Plus que jamais et au-delà de l'émotion, il est urgent d'inventer une nouvelle page du roman national, réaffirmer encore plus fort nos valeurs, notre pacte national (et ne pas attendre que le sang soit versé en plein Paris et à Saint Denis pour rechanter la Marseillaise, et pour afficher les couleurs de la France sur la Tour Eiffel, afin de nous souvenir des symboles de la France) pour que les Lumières, l'esprit des Lumières si français et si universel triomphe toujours sur l'obscurantisme auprès des nouvelles générations. Au-delà de ces événements tragiques, on a plus que jamais besoin de hauteur de vue, de profondeur historique et culturelle, de message d'espoir pour la jeunesse, pour les jeunes générations, pour porter l'idéal des Pères Fondateurs de la Nation et de ce qui fait qu'on est la France".

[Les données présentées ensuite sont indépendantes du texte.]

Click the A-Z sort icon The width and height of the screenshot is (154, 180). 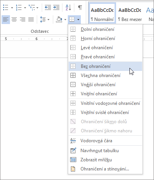68,8
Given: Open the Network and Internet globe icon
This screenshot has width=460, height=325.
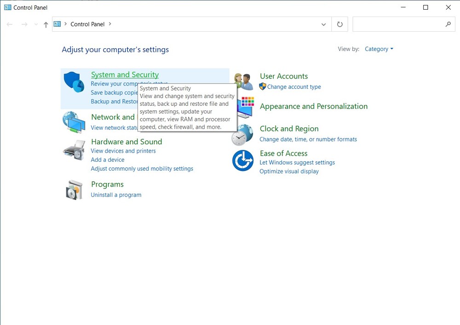Looking at the screenshot, I should [74, 122].
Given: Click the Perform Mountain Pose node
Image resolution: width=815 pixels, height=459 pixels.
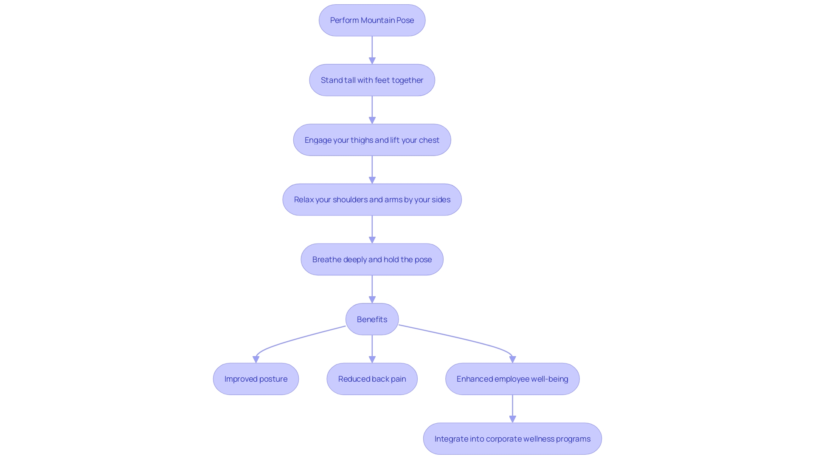Looking at the screenshot, I should click(372, 20).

Justine vit en Argentine depuis un an : « Depuis les attentats, je me sens plus proche de mon pays natal mais pas plus "française". Je n'irai pas jusqu'à mettre le filtre Facebook avec le drapeau bleu, blanc, rouge... Je ne suis pas partie de France pour fuir mon pays mais pour découvrir d autres horizons. Il est vrai que depuis les attentats je pense beaucoup plus à ma famille et à mes amis. Je vérifie sans arrêt les journaux sur Internet (car ici de fausses rumeurs courent...j ai eu droit a "la tour Eiffel a été attaquée elle est en mille morceaux." N'importe quoi !) » 

Hugues de Malaisie se sent ?Français, et Parisien et Montmartrois, tout en restant aussi citoyen du monde. Ce sentiment est renforcé par les témoignages de nombreux amis de tous pays qui me manifestent leur solidarité après les attentats?. Pour Philip, de Thaïlande, « la distance n'a pas changé mon regard sur la France, seul le vin me manque ! »

Qu'est ce qu'être un Français ?
« Le Code civil définit les conditions de l'acquisition de la nationalité Française mais ce droit stipule QUI peut être Français et non CE QU'est un Français, explique Monique. Un philosophe Libanais ou un prof allemand vivant en France depuis plusieurs années peuvent être plus Français qu'un citoyen n'ayant qu'une carte d'identité en poche car ils aiment son histoire, ses idées, ses traditions, sa cuisine, son savoir vivre et savoir-faire en bref ce qui fait vibrer son âme. Comme disait Romain Gary «Je n'ai pas une goutte de sang Français, mais la France coule dans mes veines».
En Allemagne il y a une plaisanterie de mauvais gout qui circule dans certains milieux de droite disant que «Si vous avez un berger allemand, vous pouvez demander votre nationalité Allemande». Ils pensent que la nationalité doit avoir un rapport direct avec l'identité culturelle. En Allemagne ils appellent cela la «Leitkultur».  Mais voilà que fait-on en France?? Il suffit qu'un des parents soit français ou d'être né sur le sol français ou soit avoir été marié à un français (?) Qu'y a-t-il de honteux à vouloir être fière d'être le réceptacle de tous les combats de nos aïeux que ce soit de gauche ou de droite. On parle de droit à la nationalité, il serait grand temps d'établir AU MOINS une liste de devoirs faute de pouvoir décider qui est un bon français et qui ne l'est pas!? »
Pour Michael, « Un Français est une personne qui ne sait pas qu'elle est naturellement "attractive" à l'étranger de par le rayonnement culturel de sa nation. La distance a changé mon regard, malheureusement négativement concernant certains domaines comme l'emploi et la solidarité. Cependant je me rends compte tous les jours de la chance que nous avons d'être français. »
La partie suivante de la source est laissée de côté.